What does 2017 have in store for co-working and shared workspaces?
Community culture and environment are still a primary focus of coworking spaces, but the trend toward more private work areas with a reduced emphasis on open seating is a trend that will continue in 2017, as offices offer levels of membership that incorporate the trend to greater privacy.
In order to strengthen culture and communities, shared office space owners and managers will target niche communities to create a culture and strengthen loyalty. Instead of having a community of self-employed individuals working in different industries, for example, office operators might target e-commerce website owners or self-employed writers.
By targeting specific niches, communities can offer specific training and mentoring, further strengthening its members and creating office loyalty and community.
Look for co-working operators to offer multiple location memberships, similar to what chain fitness clubs have done. Instead of being locked into one place to get work done, co-workers can get to work at different locations, when convenient. More locations are also an avenue to increase revenue for your coworking operation.
Having a chain of offices appeals to small business owners who need to travel frequently, but might also appeal to individuals looking to drop in for a few hours of work while on the far side of town taking care of other responsibilities.
You can already hear a collective groan from the co-working community, many of whose members became an entrepreneur as a reaction to their dislike of corporate hierarchy and structure. Corporations, however, do not become successful by ignoring things that work. Thus, many traditional companies are housing workers in shared workspaces.
Workplace collaboration among the employees of larger enterprise companies makes sense. This practice has already begun and it’s a trend that will continue in 2017.
When athletic clubs came on the scene decades ago, they consisted of a few benches, a row of weights, and a drinking fountain. Once it became apparent that money could be made from selling memberships, competition arrived. The original setup was no longer good enough. Members wanted more.
Serviced office and coworking memberships will evolve similarly.
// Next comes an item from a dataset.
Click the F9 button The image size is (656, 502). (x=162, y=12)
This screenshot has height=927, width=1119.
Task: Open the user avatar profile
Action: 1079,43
Once entrepreneurs realized money could be made from selling co-working memberships, the competition arrived. In order to retain clients, operators will come up with more ways to serve their customers.
Original workspace layouts involved a lot of intuition and personal bias. Now, however, designers can draw on best practices and space management software like WUN to fuel their designs. Operators will also have specialist architects and designers with experience in creating co-working spaces as an option.
Along with the design, there’s a growing amount of companies that offer technological solutions geared specifically to shared office managers. Visitor registration app Greetly, for example, offers digital office technology to professionally welcome visitors and can be customized to fit the needs of any office.
Co-working solves a fundamental problem in the evolving workplace. For this reason, large cities now have more than one option when looking for shared office space. The number of co-working operators will grow even more in 2017.
Increased competition will naturally require operators to understand their market and understand how to better solve the problems of their market. The “if you build it, they will come” approach is no longer a viable choice for workspace managers.
With increased competition, there will also be an increase in the technology and services that cater to workspace operators to help them better their shared office.
The coworking and shared work environment industry has grown rapidly in recent years. We predict industry growth will continue in 2017. The industry will evolve too. Use these 2017 coworking industry predictions to position your operation for long-term success.